=== Text to read ===
Type systems can be viewed in a similar fasion: they accept some inputs (compiling and executing on accepted instantiated values) and reject others (causing a compilation failure). The advantages of typeful systems has been covered exhaustively in the literature, and programming systems developed recently accept programming with types as a matter of course. Viewing DCGs in a similar light of types can convey the advantages of types in a programming language without types.

One of the oft-trumpeted advantages of programming with (static) types is that programs with type declarations execute faster than equivalent programs without types (or with dynamic typing). Why? Types form a duality: those things acceptable to perform computations, and those other things that are not to be used in the computation. Given that duality, the system can perform the computation in the safety that all the values are valid (in that they conform to the formal type). Under a dynamic typing system, the system must first check the type of each value, ensuring that the value's type is acceptable, before it can perform any computation. In a statically typed system, every check is compiled away (verified) before execution occurs.

Definite Clause Grammars can provide the same service that static typing does. In the usual case, a scanning/parsing system receives a language (set of data) that (we hope) conforms to the grammar. However, we can build a system where we control the grammar definition AND the input data set. A good example to examine where this approach yields effective results is in the domain of generate-and-test problem-solvers.

SEND + MORE = MONEY

(Cryptarithmic problem solvers)

Cryptarithmic problem solvers take a trivially encrypted mathematical problem and determine what that problem represents. The most general case is that a symbol stands for any digit at each position, e.g.:

        6 . .

=== Data lines ===
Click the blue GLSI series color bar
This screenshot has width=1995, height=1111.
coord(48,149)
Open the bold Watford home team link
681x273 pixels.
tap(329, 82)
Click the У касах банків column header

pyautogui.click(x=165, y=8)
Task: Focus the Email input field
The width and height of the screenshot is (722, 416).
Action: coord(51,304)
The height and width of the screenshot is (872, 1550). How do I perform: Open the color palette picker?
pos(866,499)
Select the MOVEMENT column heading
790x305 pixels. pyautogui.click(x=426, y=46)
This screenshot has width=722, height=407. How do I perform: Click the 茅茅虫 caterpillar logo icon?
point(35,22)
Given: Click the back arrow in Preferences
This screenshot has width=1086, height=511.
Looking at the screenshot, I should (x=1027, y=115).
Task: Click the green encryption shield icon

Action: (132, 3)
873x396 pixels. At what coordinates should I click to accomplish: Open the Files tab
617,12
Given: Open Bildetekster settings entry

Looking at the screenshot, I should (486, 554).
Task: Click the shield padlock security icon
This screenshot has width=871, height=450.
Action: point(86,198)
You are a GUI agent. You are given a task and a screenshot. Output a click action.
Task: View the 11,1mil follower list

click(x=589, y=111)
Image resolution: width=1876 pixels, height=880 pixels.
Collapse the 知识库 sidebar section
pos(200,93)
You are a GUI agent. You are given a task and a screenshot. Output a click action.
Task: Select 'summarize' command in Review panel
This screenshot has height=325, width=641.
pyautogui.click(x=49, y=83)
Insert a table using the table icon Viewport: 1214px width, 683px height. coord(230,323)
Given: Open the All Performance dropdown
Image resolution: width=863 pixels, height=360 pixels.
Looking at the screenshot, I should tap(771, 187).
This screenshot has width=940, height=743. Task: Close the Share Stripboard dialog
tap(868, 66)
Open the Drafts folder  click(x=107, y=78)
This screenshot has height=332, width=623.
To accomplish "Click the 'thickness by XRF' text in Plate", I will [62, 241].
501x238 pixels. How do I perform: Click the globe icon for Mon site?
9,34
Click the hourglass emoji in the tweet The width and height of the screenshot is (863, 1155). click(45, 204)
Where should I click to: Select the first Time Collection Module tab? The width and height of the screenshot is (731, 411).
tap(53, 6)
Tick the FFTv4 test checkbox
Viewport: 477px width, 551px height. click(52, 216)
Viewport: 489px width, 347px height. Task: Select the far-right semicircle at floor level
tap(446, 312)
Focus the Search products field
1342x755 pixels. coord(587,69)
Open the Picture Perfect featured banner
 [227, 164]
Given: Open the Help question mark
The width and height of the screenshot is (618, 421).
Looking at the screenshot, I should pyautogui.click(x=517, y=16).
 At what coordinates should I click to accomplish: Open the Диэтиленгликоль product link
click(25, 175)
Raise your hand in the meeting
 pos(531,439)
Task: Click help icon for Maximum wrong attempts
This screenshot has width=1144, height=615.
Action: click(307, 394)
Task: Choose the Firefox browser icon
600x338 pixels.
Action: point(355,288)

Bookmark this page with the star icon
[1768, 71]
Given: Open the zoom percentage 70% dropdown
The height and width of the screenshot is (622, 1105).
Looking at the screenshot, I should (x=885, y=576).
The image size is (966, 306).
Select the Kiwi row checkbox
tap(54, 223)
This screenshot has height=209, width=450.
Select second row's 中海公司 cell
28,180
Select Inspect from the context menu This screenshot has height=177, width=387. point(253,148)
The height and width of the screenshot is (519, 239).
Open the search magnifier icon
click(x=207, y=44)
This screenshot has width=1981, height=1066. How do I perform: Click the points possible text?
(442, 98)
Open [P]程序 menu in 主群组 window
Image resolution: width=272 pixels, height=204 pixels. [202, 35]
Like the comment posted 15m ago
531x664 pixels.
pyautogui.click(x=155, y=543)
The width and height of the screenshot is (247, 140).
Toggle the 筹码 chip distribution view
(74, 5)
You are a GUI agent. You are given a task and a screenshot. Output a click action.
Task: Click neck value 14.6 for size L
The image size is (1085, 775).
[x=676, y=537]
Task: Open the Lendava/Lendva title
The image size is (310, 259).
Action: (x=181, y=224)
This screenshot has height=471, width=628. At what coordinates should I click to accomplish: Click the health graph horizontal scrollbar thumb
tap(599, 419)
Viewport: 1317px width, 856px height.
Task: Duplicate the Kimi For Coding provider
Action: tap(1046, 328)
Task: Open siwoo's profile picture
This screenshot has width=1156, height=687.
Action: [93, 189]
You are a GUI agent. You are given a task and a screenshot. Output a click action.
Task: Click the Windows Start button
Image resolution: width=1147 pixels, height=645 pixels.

=== Stated problem A ===
Translate this sentence from the text on types and grammars into Spanish: "Definite Clause Grammars can provide the same service that static typing does."
=== Stated problem B ===
Identify every line of the records that contains the string "link", and copy each such line. Case counts.
The text and the records are separate materials that do not depend on each other.

=== Written answer A ===
Las gramáticas de cláusulas definidas pueden prestar el mismo servicio que presta el tipado estático.

=== Written answer B ===
Open the bold Watford home team link
 At what coordinates should I click to accomplish: Open the Диэтиленгликоль product link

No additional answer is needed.